BEGIN TEXT SHOWN

D. Everett's book Language: The Cultural Tool has now reached the readers in Latvian language. This book is based on the author's personal experience acquired during more than 30 years of research into the languages of Native American and cultural language origins. D. Everett has come to the conclusion that language is a product of culture. Language has been created by humans because there was a practical need to communicate in order to survive. Thus, language is a tool that adapts to the needs of society. The book delves into the ways how culture can influence our speech and how this, in turn, can be linked to our opinion about the nature, origin and use of human language.
D. Everett notes that the diversity of the world's languages is one of the most important means of survival developed by humans as species. This is so important because every language is a tool for the thinking of its speakers and ensures successful adaptation to the living environment, as well as solves the problems specific to a certain culture. Languages contain the collective intelligence of human species, which is expressed in each language so uniquely that it is difficult to translate into others.
The introduction to the book contains a dedication by the linguist to Latvian language: “Latvian as one of the official languages of the European Union is, of course, a very important world language today, which has a long and rich history in the Indo-European language family as one of the two living Baltic languages. Its importance outweighs the number of speakers; therefore, it should find a wider reflection in modern linguistics and anthropological studies.”
“The publications dedicated to language and linguistics usually are not thought of as emotionally charged or warm. However, this is exactly how Daniel Everett's popular science book Language: The Cultural Tool can be described,” acknowledges its translator, Professor I. Druviete. “It is significant that the Latvian edition of the book is published at the very beginning of the UNESCO Decade of Indigenous Languages (2022–2032). Even though the languages and cultures of the indigenous people of the Amazon may seem distant to the Latvian reader, the world is small and interconnected these days. The book is about other countries and peoples, but it also encourages us think about ourselves. That is why it seems so important to make available to the Latvian reader the viewpoint of the world's most prominent linguists,” says I. Druviete.
The book opening celebration will take place on October 7 at 14:00 in the Small Hall of the University of Latvia.
Daniel Everett (1951) was born in Holtville, California. He holds a ScD and a master’s degree in linguistics from UNICAMP (L'Universidade Estadual in Campinas), awarded for his studies of Pirahã language. In this university he also served as a faculty member from 1981 to 1986. He then became a professor of linguistics and anthropology at the University of Pittsburgh, and until 1999 headed the Department of Linguistics. After that, the researcher returned to the Amazon jungle to spend the next three years among the Pirahã and further delve into their culture and language, as well as study several other previously undescribed languages of the Amazon tribes. After returning from Brazil, he worked as a professor of phonetics and phonology at the University of Manchester, was a visiting researcher at the Max Planck Institute for Evolutionary Anthropology in Leipzig, became the head of the Department of Languages, Literature and Culture at the Illinois State University in Chicago and the dean of the Faculty of Arts and Sciences at Bentley University in Massachusetts. Since 2018, Daniel Everett is a professor of cognitive sciences at this university.

END TEXT SHOWN

:: PROBLEM REQUIREMENTS ::
Return the passage from the article on the Latvian edition of Everett's book word for word, starting with "D. Everett's book" and going on through "of human language.".

BEGIN ENTRIES PROVIDED

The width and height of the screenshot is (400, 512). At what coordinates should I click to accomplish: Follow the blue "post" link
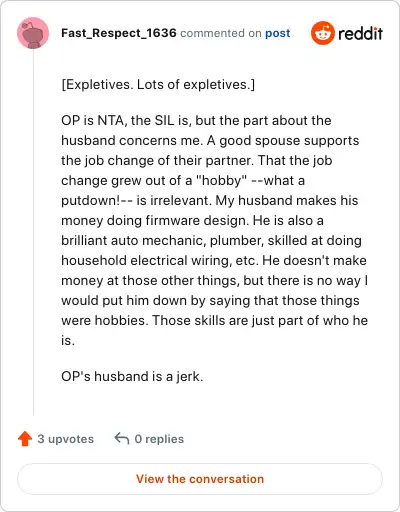[x=277, y=33]
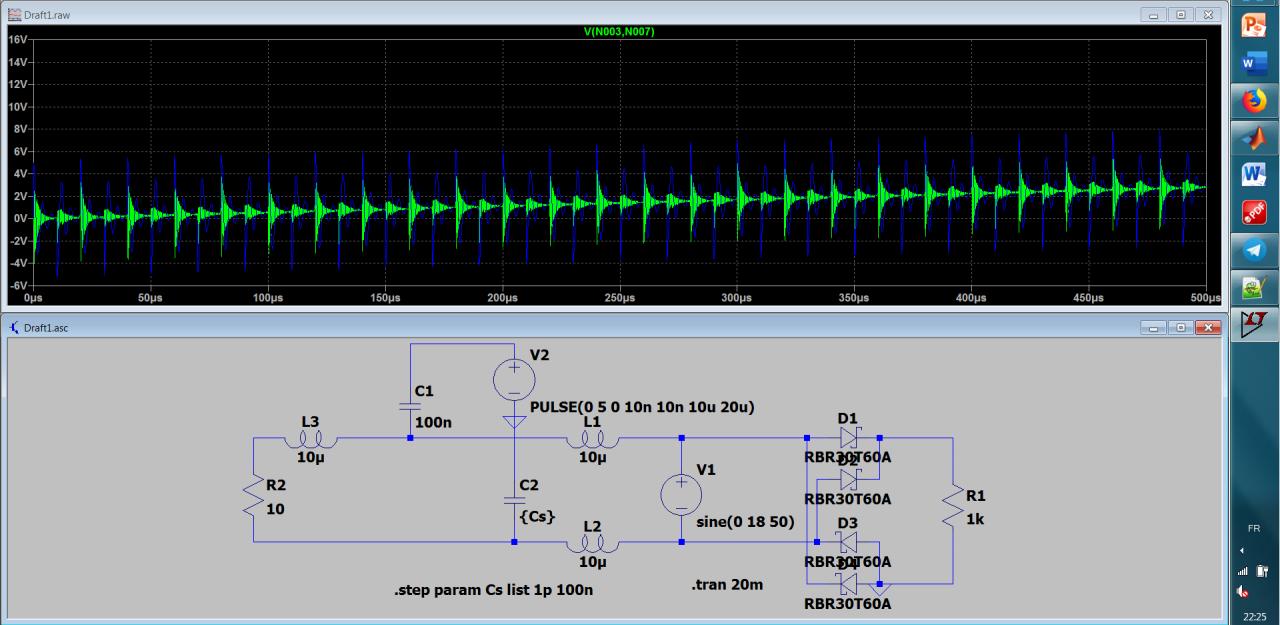Select the LTspice taskbar icon

pyautogui.click(x=1254, y=325)
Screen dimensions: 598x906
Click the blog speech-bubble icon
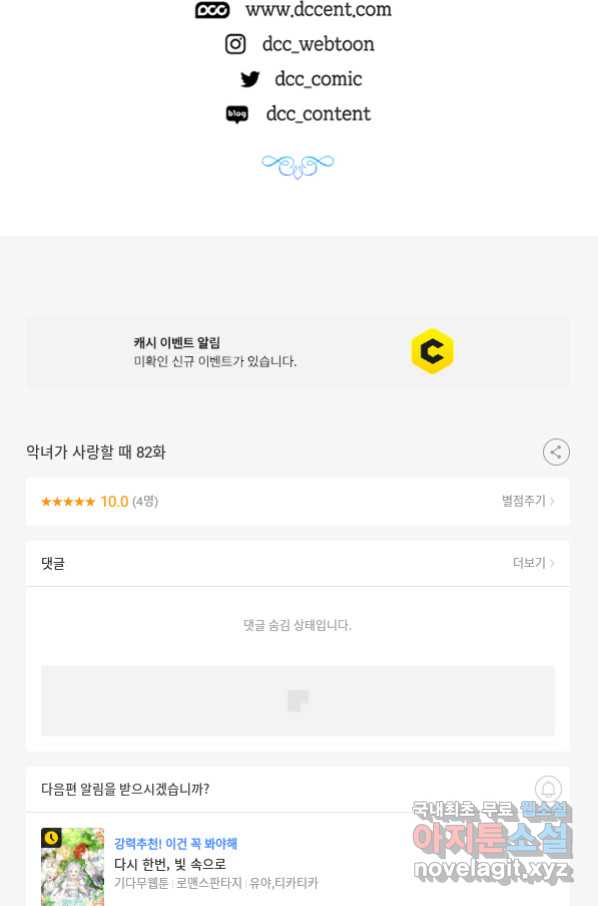tap(237, 114)
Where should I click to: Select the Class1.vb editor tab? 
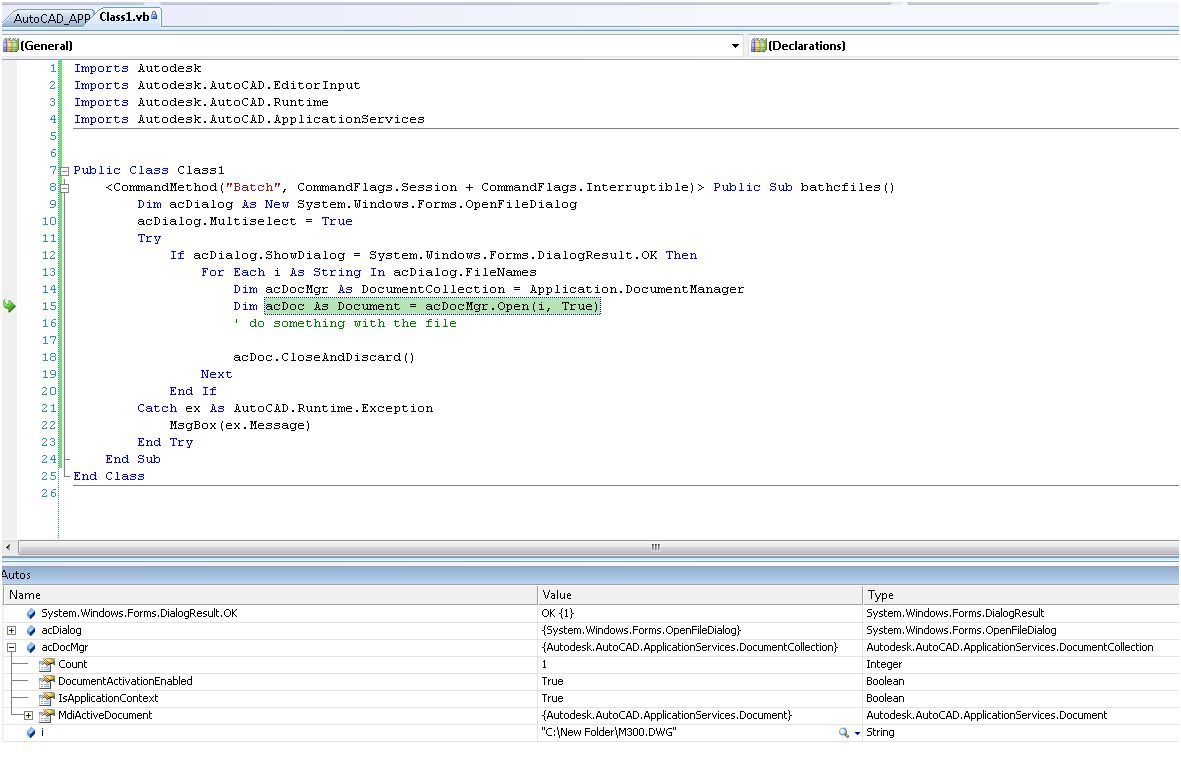tap(123, 17)
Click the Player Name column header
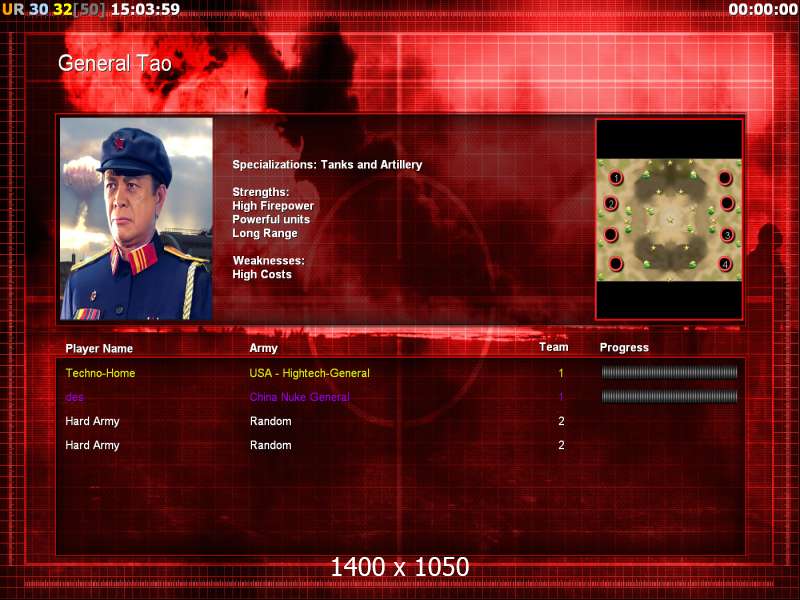Viewport: 800px width, 600px height. point(99,348)
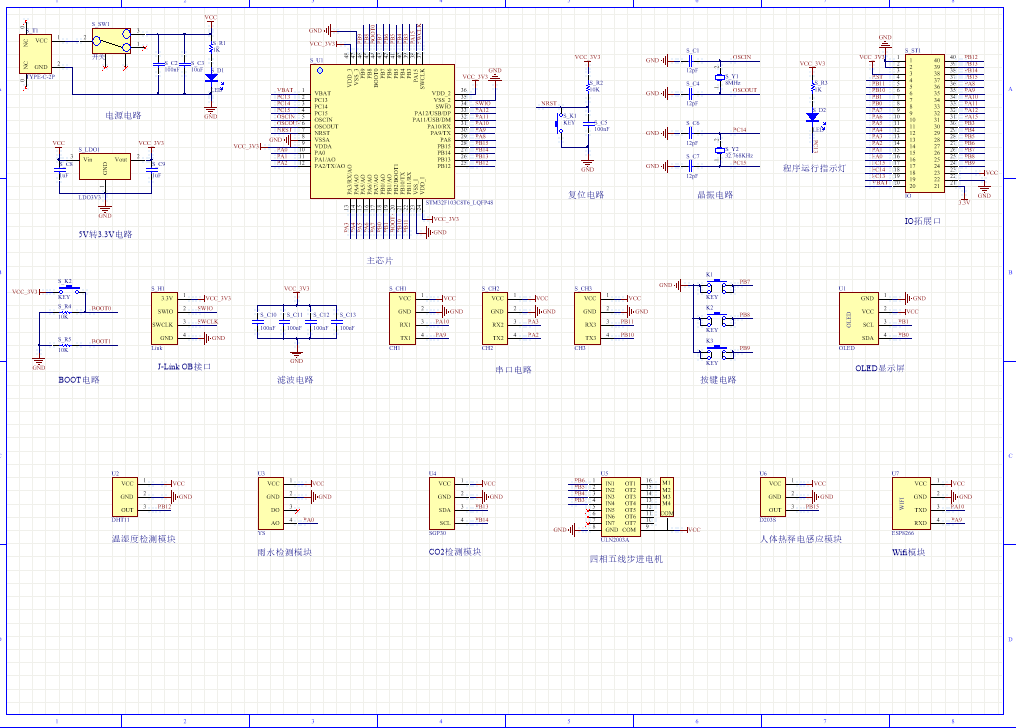1016x728 pixels.
Task: Click the D203S PIR sensor U6
Action: click(x=773, y=496)
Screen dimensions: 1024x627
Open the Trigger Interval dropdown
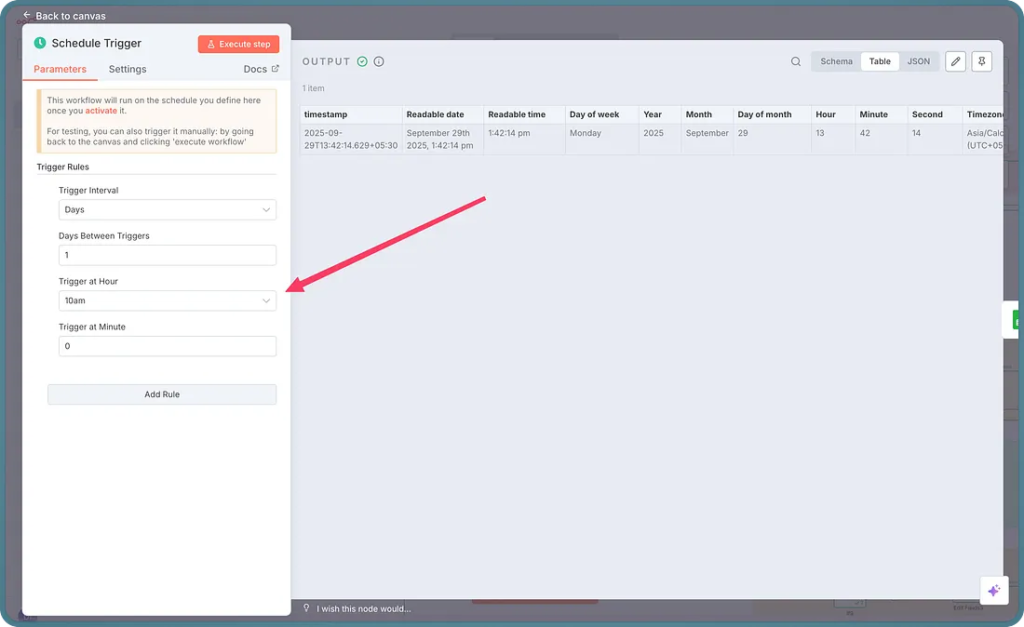tap(167, 210)
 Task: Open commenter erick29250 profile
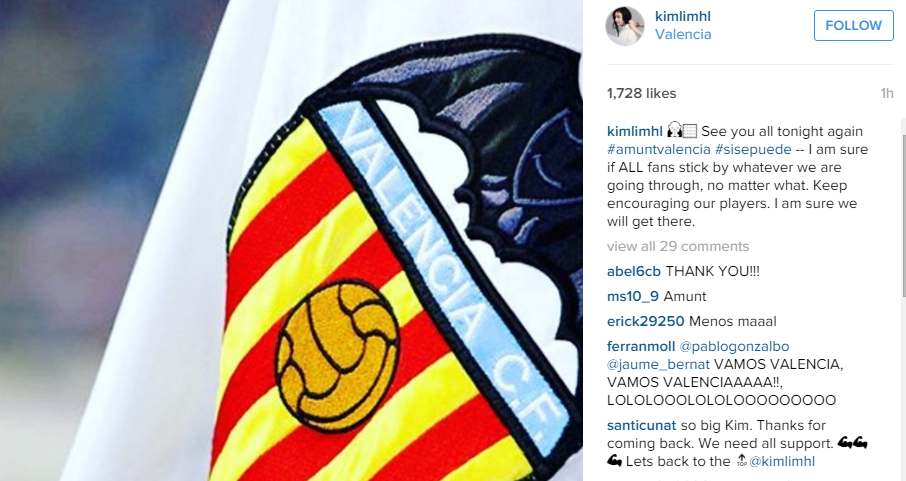tap(645, 321)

END ENTRIES PROVIDED

:: FINAL ANSWER ::
D. Everett's book Language: The Cultural Tool has now reached the readers in Latvian language. This book is based on the author's personal experience acquired during more than 30 years of research into the languages of Native American and cultural language origins. D. Everett has come to the conclusion that language is a product of culture. Language has been created by humans because there was a practical need to communicate in order to survive. Thus, language is a tool that adapts to the needs of society. The book delves into the ways how culture can influence our speech and how this, in turn, can be linked to our opinion about the nature, origin and use of human language.